• [INSTRUCTIONS FOR THE TASK]
Copy out all of the data below exactly, so that no word differs from the original.

• [DATA FOR REVIEW]
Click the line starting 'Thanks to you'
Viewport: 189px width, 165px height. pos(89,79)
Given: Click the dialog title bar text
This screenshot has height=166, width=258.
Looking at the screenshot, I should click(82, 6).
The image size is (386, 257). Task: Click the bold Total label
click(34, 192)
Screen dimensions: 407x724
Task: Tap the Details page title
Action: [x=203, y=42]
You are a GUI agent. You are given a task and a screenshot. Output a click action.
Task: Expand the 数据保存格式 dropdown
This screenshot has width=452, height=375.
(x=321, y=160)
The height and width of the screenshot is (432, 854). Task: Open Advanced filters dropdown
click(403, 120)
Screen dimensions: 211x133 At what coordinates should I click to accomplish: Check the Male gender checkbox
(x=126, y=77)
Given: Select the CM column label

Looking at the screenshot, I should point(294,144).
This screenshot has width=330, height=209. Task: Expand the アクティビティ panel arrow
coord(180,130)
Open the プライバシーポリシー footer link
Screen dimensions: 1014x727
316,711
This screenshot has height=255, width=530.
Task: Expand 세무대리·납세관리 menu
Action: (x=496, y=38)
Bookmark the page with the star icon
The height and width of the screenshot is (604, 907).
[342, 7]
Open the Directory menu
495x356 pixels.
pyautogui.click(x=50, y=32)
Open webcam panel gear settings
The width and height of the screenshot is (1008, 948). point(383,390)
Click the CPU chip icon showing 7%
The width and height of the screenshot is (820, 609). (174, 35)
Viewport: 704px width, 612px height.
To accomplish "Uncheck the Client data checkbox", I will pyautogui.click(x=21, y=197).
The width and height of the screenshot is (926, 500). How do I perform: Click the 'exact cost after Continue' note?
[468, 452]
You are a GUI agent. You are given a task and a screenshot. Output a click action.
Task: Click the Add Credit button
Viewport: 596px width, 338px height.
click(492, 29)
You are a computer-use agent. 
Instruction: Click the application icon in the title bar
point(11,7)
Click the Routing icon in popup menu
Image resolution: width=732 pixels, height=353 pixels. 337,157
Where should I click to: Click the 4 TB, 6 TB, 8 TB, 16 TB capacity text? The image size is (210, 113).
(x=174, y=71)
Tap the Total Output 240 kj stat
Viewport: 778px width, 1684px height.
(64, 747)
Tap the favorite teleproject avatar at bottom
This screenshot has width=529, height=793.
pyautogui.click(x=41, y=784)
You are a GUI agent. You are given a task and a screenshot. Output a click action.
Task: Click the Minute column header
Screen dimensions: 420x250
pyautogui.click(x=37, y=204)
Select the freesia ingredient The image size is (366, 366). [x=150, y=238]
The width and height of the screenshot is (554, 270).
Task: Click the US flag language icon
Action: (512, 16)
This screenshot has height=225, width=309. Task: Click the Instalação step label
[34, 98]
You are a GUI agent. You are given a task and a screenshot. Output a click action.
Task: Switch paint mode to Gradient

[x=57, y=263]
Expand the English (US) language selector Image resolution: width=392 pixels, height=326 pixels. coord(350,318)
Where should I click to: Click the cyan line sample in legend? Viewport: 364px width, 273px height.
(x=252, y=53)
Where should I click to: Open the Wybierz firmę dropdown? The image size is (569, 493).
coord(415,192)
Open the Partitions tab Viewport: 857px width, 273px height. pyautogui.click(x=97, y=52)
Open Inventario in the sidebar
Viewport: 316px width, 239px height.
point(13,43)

• [EXERCISE RESPONSE]
Click the line starting 'Thanks to you'
Viewport: 189px width, 165px height. pos(89,79)
Given: Click the dialog title bar text
This screenshot has height=166, width=258.
Looking at the screenshot, I should click(82, 6).
The image size is (386, 257). Task: Click the bold Total label
click(34, 192)
Screen dimensions: 407x724
Task: Tap the Details page title
Action: [x=203, y=42]
You are a GUI agent. You are given a task and a screenshot. Output a click action.
Task: Expand the 数据保存格式 dropdown
This screenshot has width=452, height=375.
(x=321, y=160)
The height and width of the screenshot is (432, 854). Task: Open Advanced filters dropdown
click(403, 120)
Screen dimensions: 211x133 At what coordinates should I click to accomplish: Check the Male gender checkbox
(x=126, y=77)
Given: Select the CM column label

Looking at the screenshot, I should point(294,144).
This screenshot has width=330, height=209. Task: Expand the アクティビティ panel arrow
coord(180,130)
Open the プライバシーポリシー footer link
Screen dimensions: 1014x727
316,711
This screenshot has height=255, width=530.
Task: Expand 세무대리·납세관리 menu
Action: (x=496, y=38)
Bookmark the page with the star icon
The height and width of the screenshot is (604, 907).
[342, 7]
Open the Directory menu
495x356 pixels.
pyautogui.click(x=50, y=32)
Open webcam panel gear settings
The width and height of the screenshot is (1008, 948). point(383,390)
Click the CPU chip icon showing 7%
The width and height of the screenshot is (820, 609). (174, 35)
Viewport: 704px width, 612px height.
To accomplish "Uncheck the Client data checkbox", I will pyautogui.click(x=21, y=197).
The width and height of the screenshot is (926, 500). How do I perform: Click the 'exact cost after Continue' note?
[468, 452]
You are a GUI agent. You are given a task and a screenshot. Output a click action.
Task: Click the Add Credit button
Viewport: 596px width, 338px height.
click(492, 29)
You are a computer-use agent. 
Instruction: Click the application icon in the title bar
point(11,7)
Click the Routing icon in popup menu
Image resolution: width=732 pixels, height=353 pixels. 337,157
Where should I click to: Click the 4 TB, 6 TB, 8 TB, 16 TB capacity text? The image size is (210, 113).
(x=174, y=71)
Tap the Total Output 240 kj stat
Viewport: 778px width, 1684px height.
(64, 747)
Tap the favorite teleproject avatar at bottom
This screenshot has width=529, height=793.
pyautogui.click(x=41, y=784)
You are a GUI agent. You are given a task and a screenshot. Output a click action.
Task: Click the Minute column header
Screen dimensions: 420x250
pyautogui.click(x=37, y=204)
Select the freesia ingredient The image size is (366, 366). [x=150, y=238]
The width and height of the screenshot is (554, 270).
Task: Click the US flag language icon
Action: (512, 16)
This screenshot has height=225, width=309. Task: Click the Instalação step label
[34, 98]
You are a GUI agent. You are given a task and a screenshot. Output a click action.
Task: Switch paint mode to Gradient

[x=57, y=263]
Expand the English (US) language selector Image resolution: width=392 pixels, height=326 pixels. coord(350,318)
Where should I click to: Click the cyan line sample in legend? Viewport: 364px width, 273px height.
(x=252, y=53)
Where should I click to: Open the Wybierz firmę dropdown? The image size is (569, 493).
coord(415,192)
Open the Partitions tab Viewport: 857px width, 273px height. pyautogui.click(x=97, y=52)
Open Inventario in the sidebar
Viewport: 316px width, 239px height.
point(13,43)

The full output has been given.